Atualmente, o programa Brasil Alfabetizado, do MEC, tem 1,3 milhão de pessoas matriculadas em cursos de alfabetização. Do total, apenas 205 mil têm mais de 60 anos, apesar dessa faixa etária concentrar 40% dos analfabetos do País. A maioria, 502 mil, tem entre 40 e 60 anos. Muitos começam, mas desistem.
O Brasil chegou a uma fase em que o estoque de analfabetos praticamente parou de aumentar, mas se manteve alto na população mais velha. Entre os mais jovens, o total de analfabetos caiu. Em 2007, apenas 56 mil entre 3 milhões de jovens de 15 anos chegaram a essa idade sem saber ler. Por isso, o ministério trabalha com a possibilidade de baixar para 7% a taxa de analfabetismo nos próximos dois anos. ''Uma taxa de 7% para um País com as características e a complexidade do Brasil seria bastante razoável; 4% seria excelente'', diz André Lázaro.

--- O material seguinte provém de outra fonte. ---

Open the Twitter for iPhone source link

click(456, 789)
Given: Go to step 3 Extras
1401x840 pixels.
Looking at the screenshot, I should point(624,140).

Uma taxa nacional assim, no entanto, manteria para trás os Estados do Norte e Nordeste. Enquanto no Sul 5,4% e no Sudeste 5,7% da população é iletrada, no Nordeste chega a 20% e no Norte, 10,8%. Em Alagoas, um quarto da população não sabe ler e escrever; no Piauí e na Paraíba, 23,5%. Em alguns municípios a taxa de analfabetos ainda passa de 50%.